Reber: Hier sehen wir jetzt ein Gewölle von Stacheldraht und davor die Überreste einer Baustelle mit Bambusrohren, Schubkarre, einer Autofelge und das ist der Raum von Qin Yufen, wie passt der in Ihre Erzählung?

Gebbers: Qin Yufen ist, als sie in den 90ern nach Berlin kam, auf diese geteilte Stadt getroffen, die zusammenwachsen sollte aber noch nicht ihr gemeinsames Narrativ gefunden hatte. Das, was wir hier sehen, ist zum einen der Stacheldraht der Baustellen, aber es ist auch ein extrem dynamisches Baumaterial, was zugleich biegsam und gefährlich ist. Es hat auch das Abweisende ebenso wie das Zarte, wie Qin Yufen das hier arrangiert hat.
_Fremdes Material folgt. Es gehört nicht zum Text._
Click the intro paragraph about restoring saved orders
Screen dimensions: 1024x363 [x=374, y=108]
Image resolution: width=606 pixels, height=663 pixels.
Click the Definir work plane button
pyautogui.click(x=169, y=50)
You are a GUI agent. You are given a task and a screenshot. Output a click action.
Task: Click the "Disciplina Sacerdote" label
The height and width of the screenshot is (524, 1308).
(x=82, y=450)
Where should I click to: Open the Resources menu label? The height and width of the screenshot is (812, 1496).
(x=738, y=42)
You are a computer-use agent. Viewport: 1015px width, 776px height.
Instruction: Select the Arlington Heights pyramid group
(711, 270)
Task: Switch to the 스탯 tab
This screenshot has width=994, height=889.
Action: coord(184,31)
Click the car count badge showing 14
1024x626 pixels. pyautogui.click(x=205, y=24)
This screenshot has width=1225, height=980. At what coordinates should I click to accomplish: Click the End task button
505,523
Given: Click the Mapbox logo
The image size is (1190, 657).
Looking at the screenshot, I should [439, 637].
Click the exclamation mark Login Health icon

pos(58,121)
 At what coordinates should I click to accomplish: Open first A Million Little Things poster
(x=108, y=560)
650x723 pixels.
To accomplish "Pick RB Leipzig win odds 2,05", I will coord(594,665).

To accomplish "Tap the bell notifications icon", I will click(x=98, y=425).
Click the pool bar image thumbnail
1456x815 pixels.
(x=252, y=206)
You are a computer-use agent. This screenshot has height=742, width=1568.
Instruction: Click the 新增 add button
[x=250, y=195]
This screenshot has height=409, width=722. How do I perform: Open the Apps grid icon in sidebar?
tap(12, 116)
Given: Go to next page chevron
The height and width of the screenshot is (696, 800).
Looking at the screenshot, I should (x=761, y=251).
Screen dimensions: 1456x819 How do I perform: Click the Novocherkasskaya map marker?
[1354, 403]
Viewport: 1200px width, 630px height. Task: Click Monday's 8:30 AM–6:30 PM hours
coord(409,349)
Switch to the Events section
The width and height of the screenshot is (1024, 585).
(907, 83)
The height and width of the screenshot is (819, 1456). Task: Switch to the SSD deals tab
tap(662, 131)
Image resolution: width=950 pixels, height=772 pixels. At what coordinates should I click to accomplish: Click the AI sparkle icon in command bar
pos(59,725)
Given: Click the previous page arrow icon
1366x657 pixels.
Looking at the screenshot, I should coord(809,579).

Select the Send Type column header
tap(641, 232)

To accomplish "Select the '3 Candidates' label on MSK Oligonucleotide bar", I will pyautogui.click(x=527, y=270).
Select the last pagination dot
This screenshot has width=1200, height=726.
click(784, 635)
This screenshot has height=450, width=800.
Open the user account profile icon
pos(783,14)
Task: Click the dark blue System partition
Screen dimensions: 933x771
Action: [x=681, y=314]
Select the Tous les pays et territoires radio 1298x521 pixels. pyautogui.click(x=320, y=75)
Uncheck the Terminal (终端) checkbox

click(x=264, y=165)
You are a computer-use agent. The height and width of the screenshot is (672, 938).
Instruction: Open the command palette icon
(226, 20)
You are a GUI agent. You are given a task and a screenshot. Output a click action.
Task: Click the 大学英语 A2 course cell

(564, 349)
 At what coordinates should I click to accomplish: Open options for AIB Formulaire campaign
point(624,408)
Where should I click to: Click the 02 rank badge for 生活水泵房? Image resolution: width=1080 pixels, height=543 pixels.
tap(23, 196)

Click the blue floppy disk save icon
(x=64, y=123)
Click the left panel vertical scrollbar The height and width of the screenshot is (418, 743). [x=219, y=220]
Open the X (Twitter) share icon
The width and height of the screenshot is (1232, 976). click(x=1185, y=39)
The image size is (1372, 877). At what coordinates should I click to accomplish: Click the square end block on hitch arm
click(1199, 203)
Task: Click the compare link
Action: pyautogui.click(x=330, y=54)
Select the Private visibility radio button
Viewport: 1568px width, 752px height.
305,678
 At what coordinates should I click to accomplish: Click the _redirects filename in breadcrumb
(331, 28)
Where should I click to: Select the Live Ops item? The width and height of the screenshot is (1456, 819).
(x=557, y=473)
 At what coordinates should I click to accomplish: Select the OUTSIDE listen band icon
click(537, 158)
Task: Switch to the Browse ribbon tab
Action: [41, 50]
Und sie hat es arrangiert auf Bambusstangen, die das Baumaterial in Asien sind.

Reber: Wenn man jetzt zurückschaut auf den Gang durch diese fünf Räume, von Ed Kienholz über die Wedding Therese, Barbara Bloom, Beuys, bis hin zu Qin Yufen, was entsteht in dieser Bewegung, in diesem Lauf?

Knapstein: Was uns wichtig ist - und darauf deutet ja auch der Ausstellungstitel hin: "Moving is in every direction", das ist ein Zitat aus den Vorträgen von Gertrude Stein über das Erzählen aus den 30er-Jahren und bei uns hat das "Moving is in every direction", diese Ebene, dass die Besucher durch die Bewegung in den Räumen also in jederlei Richtung sich eine Geschichte denken und finden und entwickeln können. Und das fanden wir ein gutes Prinzip, um die Geschichte der Installationskunst aufzufächern.

Die Ausstellung "moving is in every direction. Environments – Installationen – Narrative Räume" kann vom 17.03.2017 bis zum 17.09.2017 im Hamburger Bahnhof - Museum für Gegenwart - in Berlin besichtigt werden.